* SUPPLIED DATA *
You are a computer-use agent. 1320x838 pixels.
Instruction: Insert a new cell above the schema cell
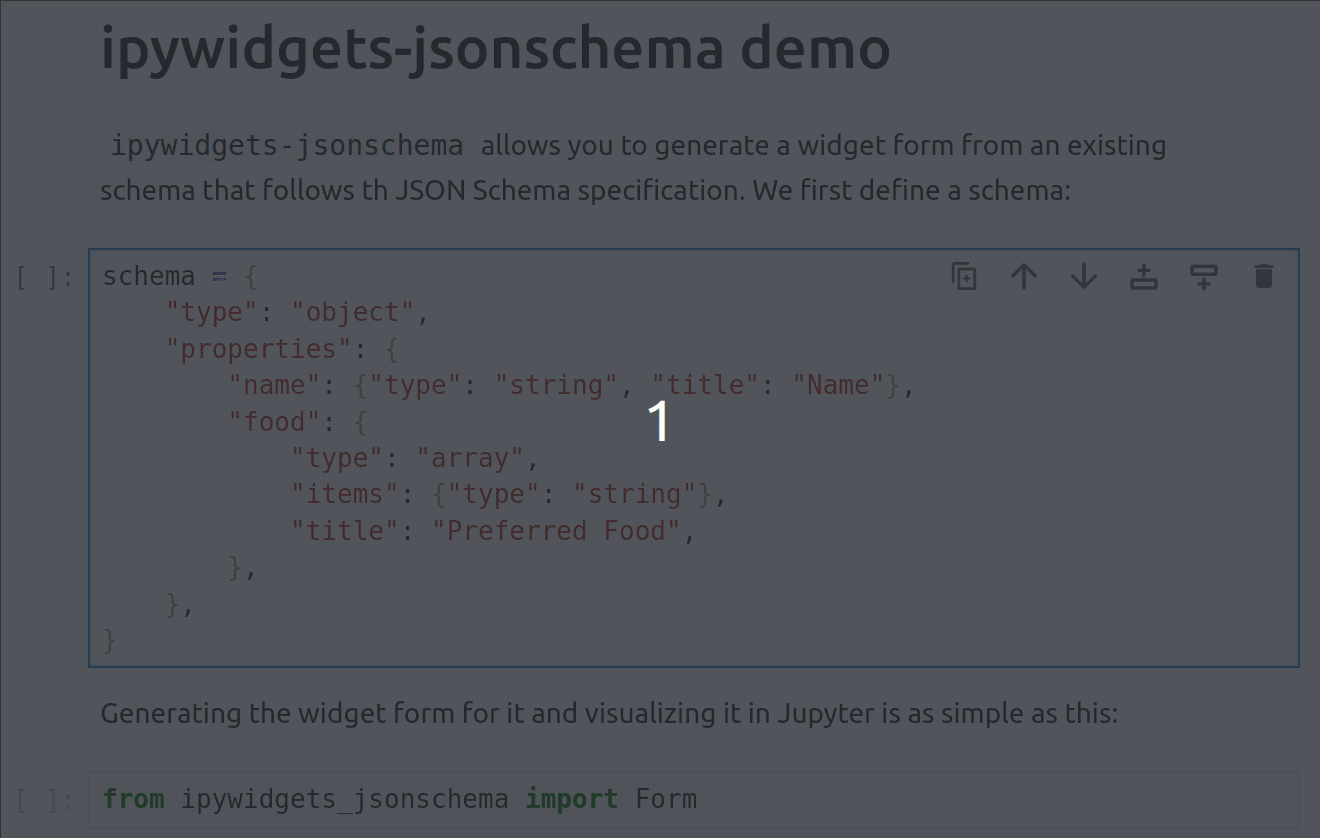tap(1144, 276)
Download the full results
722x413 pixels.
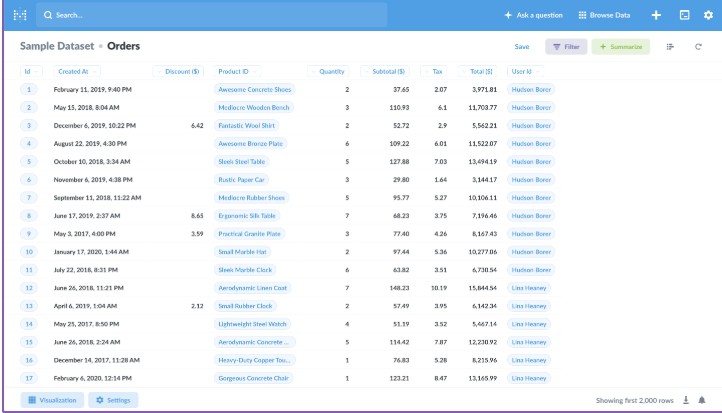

* * *

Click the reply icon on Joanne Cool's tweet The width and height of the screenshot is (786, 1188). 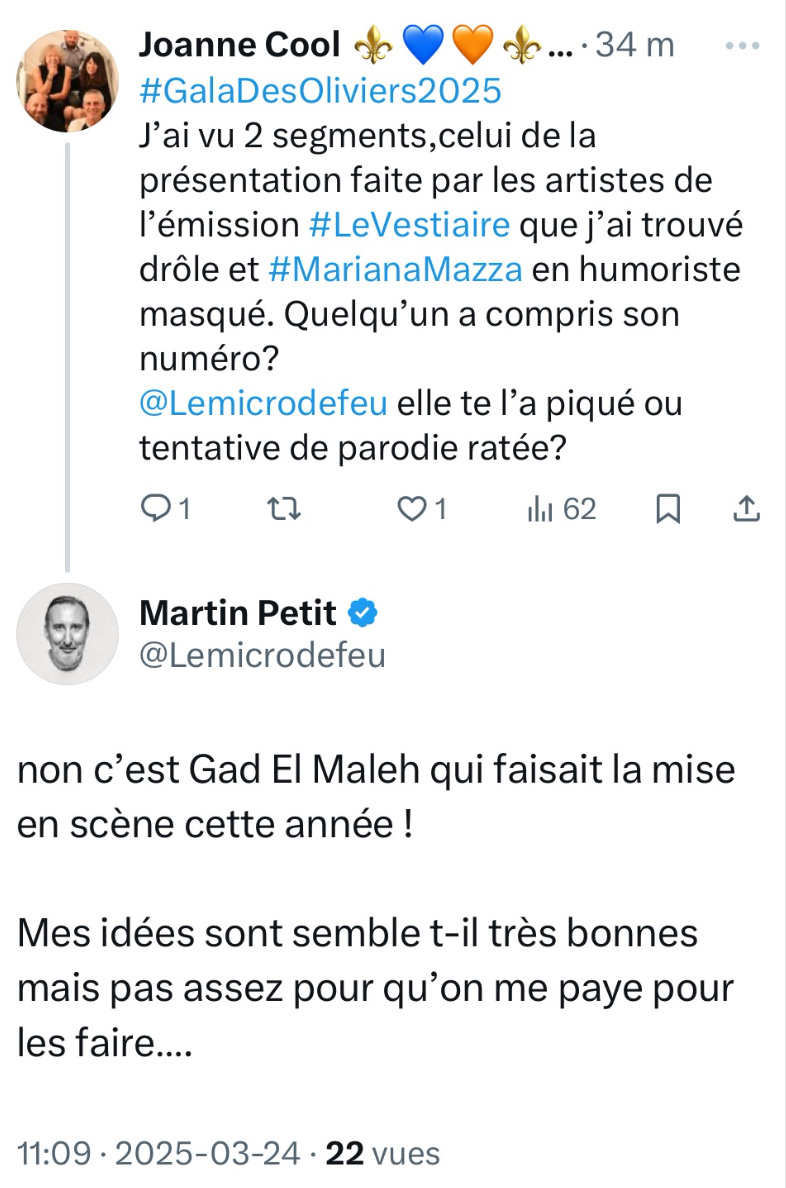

* WRITTEN REQUEST *
Please duplicate the material starting at the line that contains "You are a computer-use" and ending at the line that contains "722x413 pixels.", both lines included, and leave the pictures out.

* RESPONSE TO THIS TASK *
You are a computer-use agent. 1320x838 pixels.
Instruction: Insert a new cell above the schema cell
tap(1144, 276)
Download the full results
722x413 pixels.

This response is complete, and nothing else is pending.